Cindi Bigelow rips open a bag of her family’s Earl Grey tea, splaying the contents out on a crisp white napkin to highlight the dark, black leaves inside. With the scent of Calabrian bergamot lingering, she tears open two more bags from much larger competitors, dumping each onto the napkin, huffing at the contents: synthetic white flavour crystals in one, pieces of light brown tea plant stem, a bitter-tasting filler, in the other.
“People say, ‘Oh, look at that little conventional old product line. It’s so not cool and relevant.’ But I’m like, ‘Wait, whoa-whoa-whoa!’ ” she says. “We put everything into the product. Everything.”
The CEO of Bigelow Tea revels in this show of quality—for her, a key ingredient to remaining the top specialty tea seller in the US The Bigelows have accomplished what is only a half-steeped dream for most family businesses: Passing the company down from the first generation to the second and, with Cindi, 59, to the third.

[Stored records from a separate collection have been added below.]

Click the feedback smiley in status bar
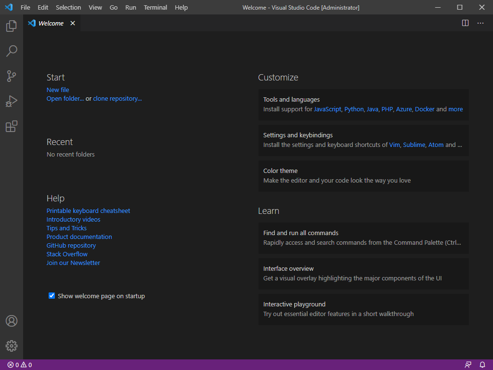Viewport: 493px width, 370px height. (x=467, y=365)
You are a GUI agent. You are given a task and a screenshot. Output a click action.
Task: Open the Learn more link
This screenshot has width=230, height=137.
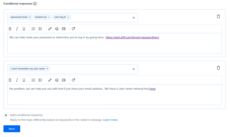(x=110, y=120)
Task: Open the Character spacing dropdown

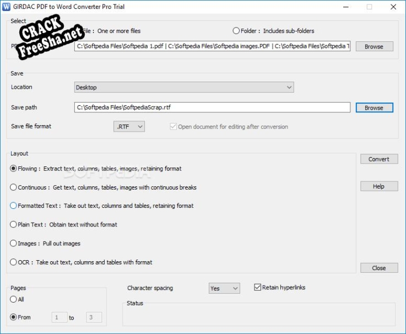Action: coord(224,288)
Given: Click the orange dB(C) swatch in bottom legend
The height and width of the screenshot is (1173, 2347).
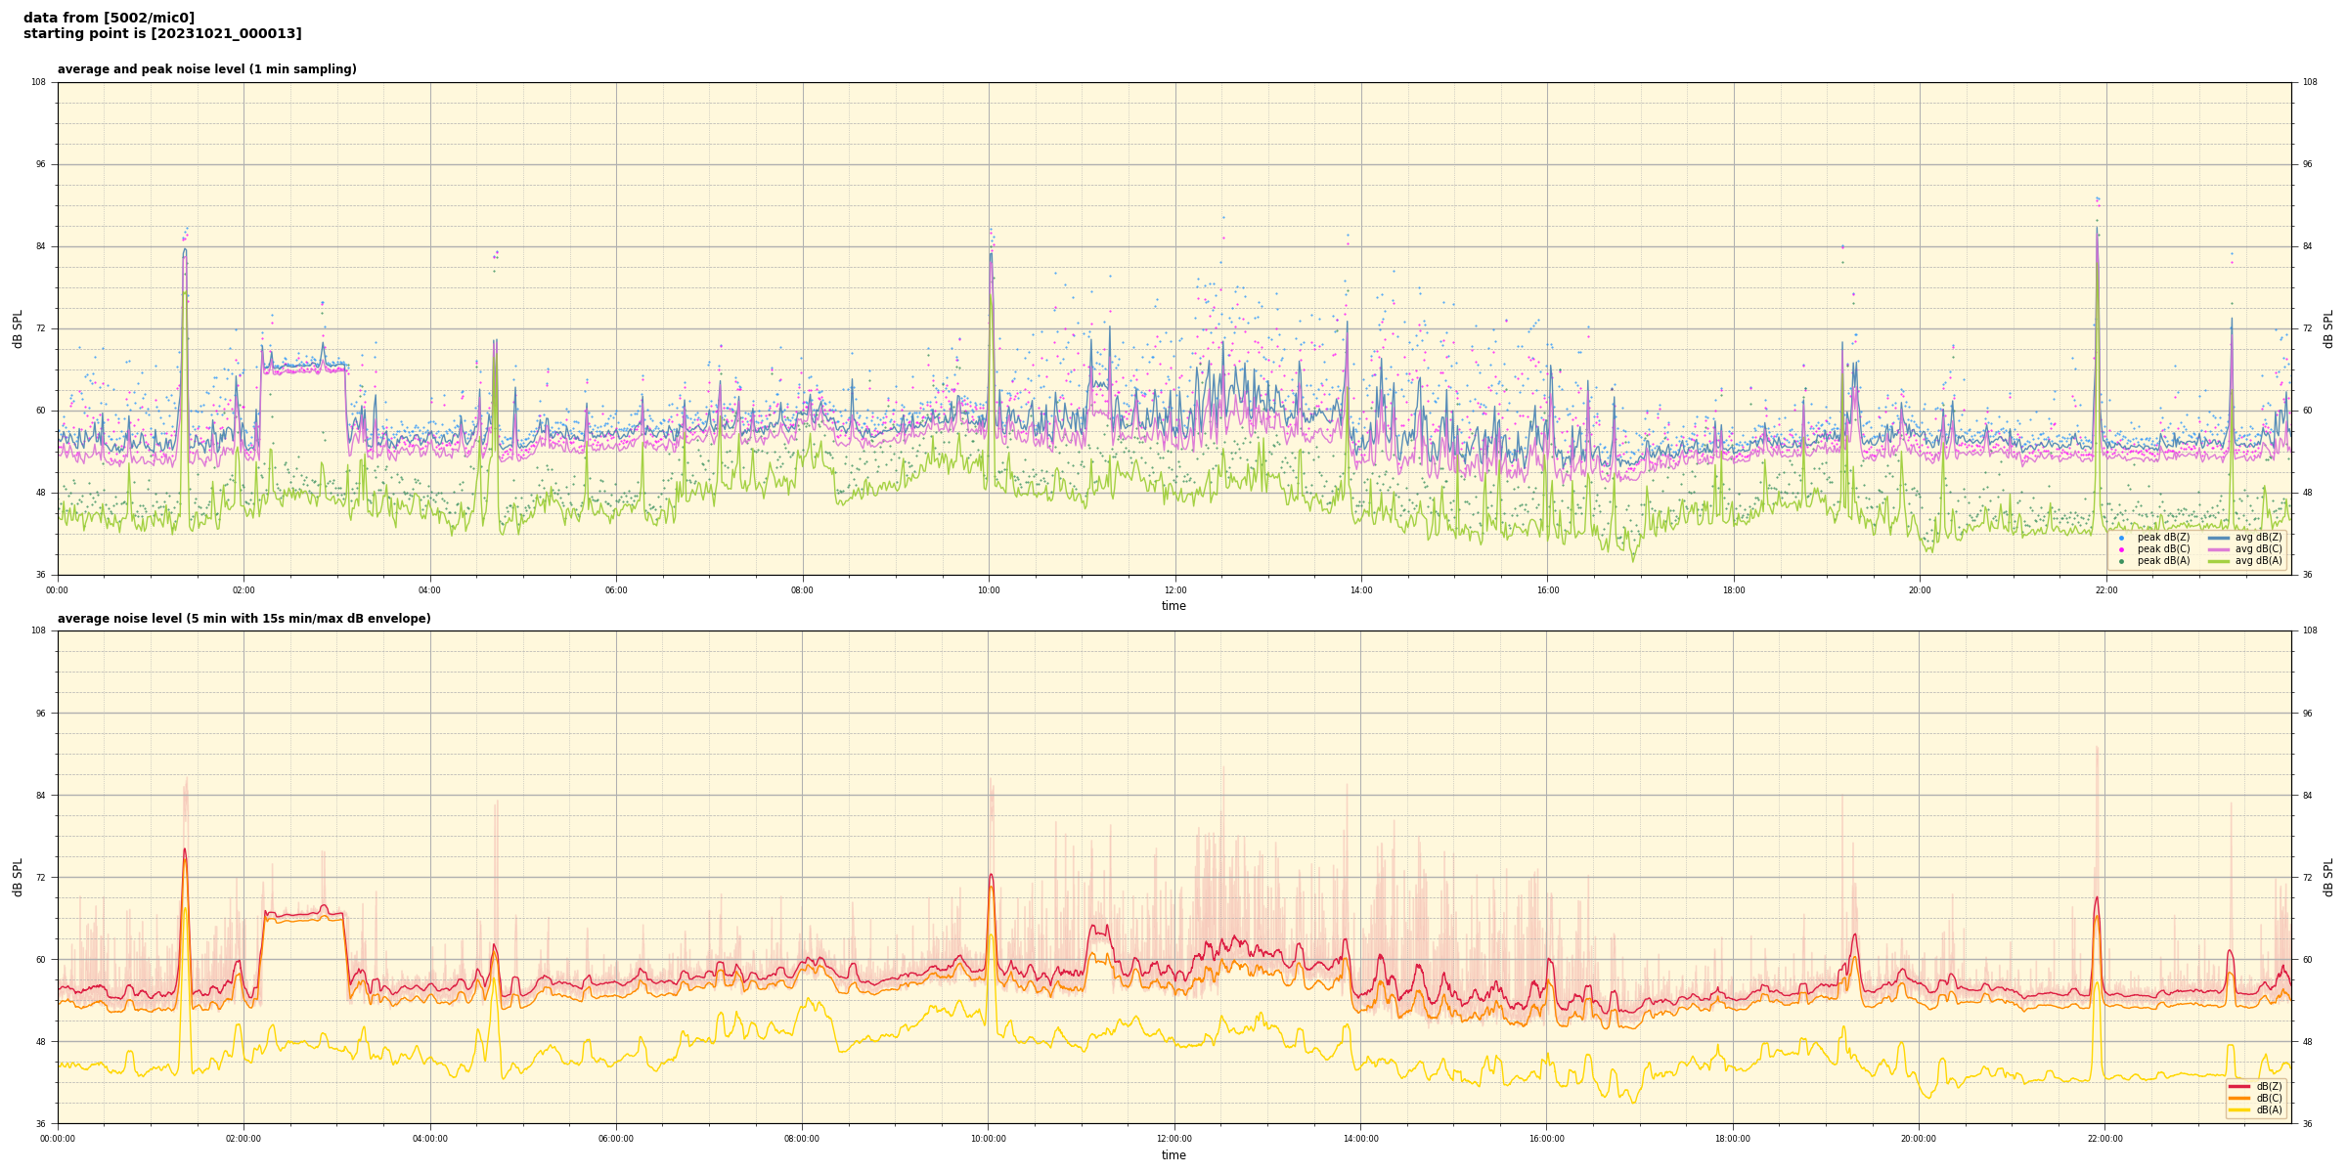Looking at the screenshot, I should click(2239, 1098).
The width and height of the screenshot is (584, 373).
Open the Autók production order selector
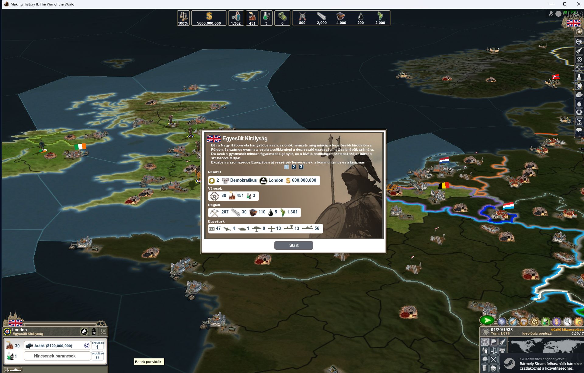pyautogui.click(x=53, y=346)
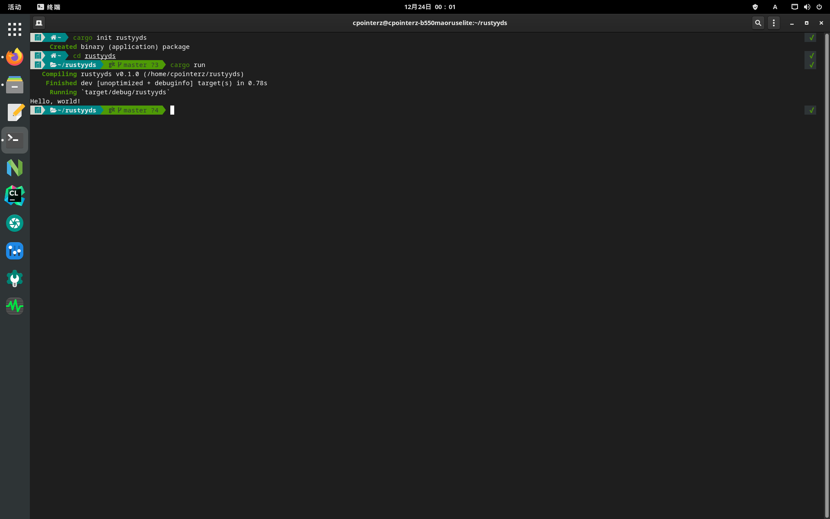This screenshot has width=830, height=519.
Task: Open the 活动 activities overview
Action: point(14,7)
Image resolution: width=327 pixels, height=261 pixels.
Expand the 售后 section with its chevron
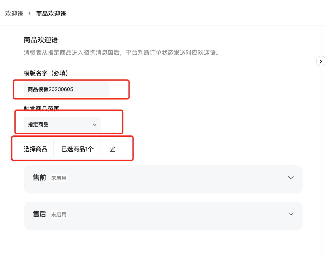click(x=291, y=214)
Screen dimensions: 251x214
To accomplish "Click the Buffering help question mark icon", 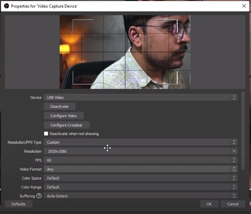I will click(x=39, y=196).
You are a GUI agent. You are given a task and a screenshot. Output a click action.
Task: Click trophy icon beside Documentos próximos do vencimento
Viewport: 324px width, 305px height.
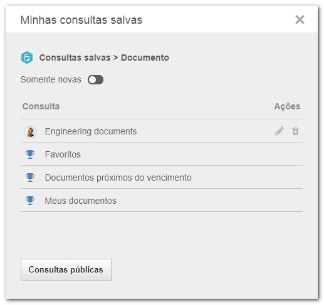[30, 178]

A lot of credit goes to holding firm to tradition, including still using the recipe Cindi’s grandmother created in her kitchen in 1945 for its signature Constant Comment tea. Her father, David, took over the business from her grandmother in 1959 and ran it for 45 years, transforming it from a niche, mail-order gift shop brand into a grocery store staple. Cindi, the younger of his two daughters, joined in 1986 armed with an MBA from Northwestern and spent two decades working her way through the business, starting in the accounting department.